→ Stored records:
++++++++++
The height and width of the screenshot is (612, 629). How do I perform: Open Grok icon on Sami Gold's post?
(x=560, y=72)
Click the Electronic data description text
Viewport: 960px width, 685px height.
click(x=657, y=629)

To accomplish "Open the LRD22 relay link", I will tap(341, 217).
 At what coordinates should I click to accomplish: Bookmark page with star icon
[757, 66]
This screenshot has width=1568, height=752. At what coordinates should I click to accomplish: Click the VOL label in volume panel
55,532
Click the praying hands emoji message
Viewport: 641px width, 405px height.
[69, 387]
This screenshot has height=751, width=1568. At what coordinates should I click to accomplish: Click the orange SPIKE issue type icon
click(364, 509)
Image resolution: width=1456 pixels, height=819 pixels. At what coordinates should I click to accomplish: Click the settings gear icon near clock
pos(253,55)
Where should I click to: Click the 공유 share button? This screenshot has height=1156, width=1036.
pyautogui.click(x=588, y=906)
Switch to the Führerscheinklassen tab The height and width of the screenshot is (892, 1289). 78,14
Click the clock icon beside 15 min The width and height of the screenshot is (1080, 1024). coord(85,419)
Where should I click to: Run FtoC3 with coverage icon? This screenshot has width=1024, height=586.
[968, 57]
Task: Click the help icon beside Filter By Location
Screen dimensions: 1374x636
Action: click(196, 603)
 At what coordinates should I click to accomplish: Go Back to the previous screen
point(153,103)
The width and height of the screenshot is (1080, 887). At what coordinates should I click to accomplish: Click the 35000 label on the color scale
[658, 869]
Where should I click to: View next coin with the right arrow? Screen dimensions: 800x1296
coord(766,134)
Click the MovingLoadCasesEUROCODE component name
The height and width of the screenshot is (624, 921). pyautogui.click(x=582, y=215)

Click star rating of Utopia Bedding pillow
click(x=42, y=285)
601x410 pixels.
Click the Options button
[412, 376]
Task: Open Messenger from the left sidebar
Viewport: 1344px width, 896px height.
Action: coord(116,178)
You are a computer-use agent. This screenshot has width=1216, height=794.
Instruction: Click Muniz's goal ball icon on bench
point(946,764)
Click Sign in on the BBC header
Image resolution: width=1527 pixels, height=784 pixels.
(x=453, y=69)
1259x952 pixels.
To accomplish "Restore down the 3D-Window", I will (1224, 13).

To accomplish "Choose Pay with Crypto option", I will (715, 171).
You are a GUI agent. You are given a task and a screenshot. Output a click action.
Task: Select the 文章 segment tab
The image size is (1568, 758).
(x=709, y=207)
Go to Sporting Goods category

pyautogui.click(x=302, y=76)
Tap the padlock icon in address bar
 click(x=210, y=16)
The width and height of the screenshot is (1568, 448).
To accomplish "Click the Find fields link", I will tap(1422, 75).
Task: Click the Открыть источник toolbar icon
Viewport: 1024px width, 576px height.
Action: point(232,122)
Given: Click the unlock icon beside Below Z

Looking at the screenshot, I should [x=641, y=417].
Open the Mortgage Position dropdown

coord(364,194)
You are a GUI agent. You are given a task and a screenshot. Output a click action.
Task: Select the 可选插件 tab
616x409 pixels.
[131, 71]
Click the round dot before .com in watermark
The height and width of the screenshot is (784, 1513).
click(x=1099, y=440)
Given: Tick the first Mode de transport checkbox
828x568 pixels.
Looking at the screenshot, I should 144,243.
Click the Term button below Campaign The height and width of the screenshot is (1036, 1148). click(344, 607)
++++++++++
→ About this exercise:
The response should consist of all the entries, transcribed exactly.

→ Answer box:
The height and width of the screenshot is (612, 629). How do I perform: Open Grok icon on Sami Gold's post?
(x=560, y=72)
Click the Electronic data description text
Viewport: 960px width, 685px height.
click(x=657, y=629)

To accomplish "Open the LRD22 relay link", I will tap(341, 217).
 At what coordinates should I click to accomplish: Bookmark page with star icon
[757, 66]
This screenshot has width=1568, height=752. At what coordinates should I click to accomplish: Click the VOL label in volume panel
55,532
Click the praying hands emoji message
Viewport: 641px width, 405px height.
[69, 387]
This screenshot has height=751, width=1568. At what coordinates should I click to accomplish: Click the orange SPIKE issue type icon
click(364, 509)
Image resolution: width=1456 pixels, height=819 pixels. At what coordinates should I click to accomplish: Click the settings gear icon near clock
pos(253,55)
Where should I click to: Click the 공유 share button? This screenshot has height=1156, width=1036.
pyautogui.click(x=588, y=906)
Switch to the Führerscheinklassen tab The height and width of the screenshot is (892, 1289). 78,14
Click the clock icon beside 15 min The width and height of the screenshot is (1080, 1024). coord(85,419)
Where should I click to: Run FtoC3 with coverage icon? This screenshot has width=1024, height=586.
[968, 57]
Task: Click the help icon beside Filter By Location
Screen dimensions: 1374x636
Action: click(196, 603)
 At what coordinates should I click to accomplish: Go Back to the previous screen
point(153,103)
The width and height of the screenshot is (1080, 887). At what coordinates should I click to accomplish: Click the 35000 label on the color scale
[658, 869]
Where should I click to: View next coin with the right arrow? Screen dimensions: 800x1296
coord(766,134)
Click the MovingLoadCasesEUROCODE component name
The height and width of the screenshot is (624, 921). pyautogui.click(x=582, y=215)

Click star rating of Utopia Bedding pillow
click(x=42, y=285)
601x410 pixels.
Click the Options button
[412, 376]
Task: Open Messenger from the left sidebar
Viewport: 1344px width, 896px height.
Action: coord(116,178)
You are a computer-use agent. This screenshot has width=1216, height=794.
Instruction: Click Muniz's goal ball icon on bench
point(946,764)
Click Sign in on the BBC header
Image resolution: width=1527 pixels, height=784 pixels.
(x=453, y=69)
1259x952 pixels.
To accomplish "Restore down the 3D-Window", I will (1224, 13).

To accomplish "Choose Pay with Crypto option", I will (715, 171).
You are a GUI agent. You are given a task and a screenshot. Output a click action.
Task: Select the 文章 segment tab
The image size is (1568, 758).
(x=709, y=207)
Go to Sporting Goods category

pyautogui.click(x=302, y=76)
Tap the padlock icon in address bar
 click(x=210, y=16)
The width and height of the screenshot is (1568, 448).
To accomplish "Click the Find fields link", I will tap(1422, 75).
Task: Click the Открыть источник toolbar icon
Viewport: 1024px width, 576px height.
Action: point(232,122)
Given: Click the unlock icon beside Below Z

Looking at the screenshot, I should [x=641, y=417].
Open the Mortgage Position dropdown

coord(364,194)
You are a GUI agent. You are given a task and a screenshot. Output a click action.
Task: Select the 可选插件 tab
616x409 pixels.
[131, 71]
Click the round dot before .com in watermark
The height and width of the screenshot is (784, 1513).
click(x=1099, y=440)
Given: Tick the first Mode de transport checkbox
828x568 pixels.
Looking at the screenshot, I should 144,243.
Click the Term button below Campaign The height and width of the screenshot is (1036, 1148). click(344, 607)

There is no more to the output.